Monday, May 27, 2013
The calm before the storm
Something's up. I can feel it as my head is pounding, I feel off balance and my dreams are full of Satanic symbols. I was awakened today by my husband as I was crying and screaming in my sleep. The dream was so vivid and disturbing as it involved my son. I only have these vivid dreams when there is someone close to the surface who wants out and has memories to share. It didn't help that I went to my son's page on Facebook and he had wrote lyrics to a death metal song as his status. And then my daughter-in-law just laughed about it (LOL) in her response. It hurts that people I love would choose this as a their religion knowing I was tortured by people who practiced the same thing thy find so cool. I know many people out there think Satanism is harmless and some don't even believe it exists but I am telling you it does.If I even began to tell you about some of what we went through you'd think I was on the Geraldo show or something.
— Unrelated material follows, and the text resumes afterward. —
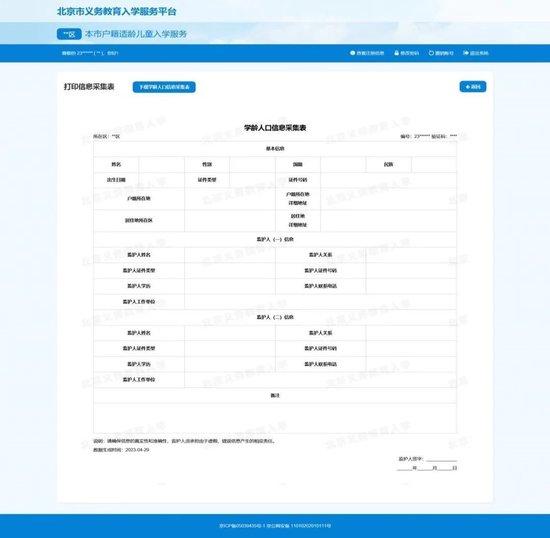Viewport: 550px width, 538px height.
Task: Click the 打印信息采集表 section heading
Action: [x=89, y=87]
It seems unbelievable but unless you have lived it please don't assume that it is a fabrication of a bunch of people who are seeking attention, One thing that almost all people with DID have in common is we all have SRA in our backgrounds. No therapist put this in my mind. I am scared right now at to what is going to emerge in my mind. I know it's coming because it's a sense I have and know very well. The memories are so scary that I have left my mind for days and let others take over because I feel the need to seek safety within myself. I need prayers from nay readers who are spiritual. It is the calm before the storm.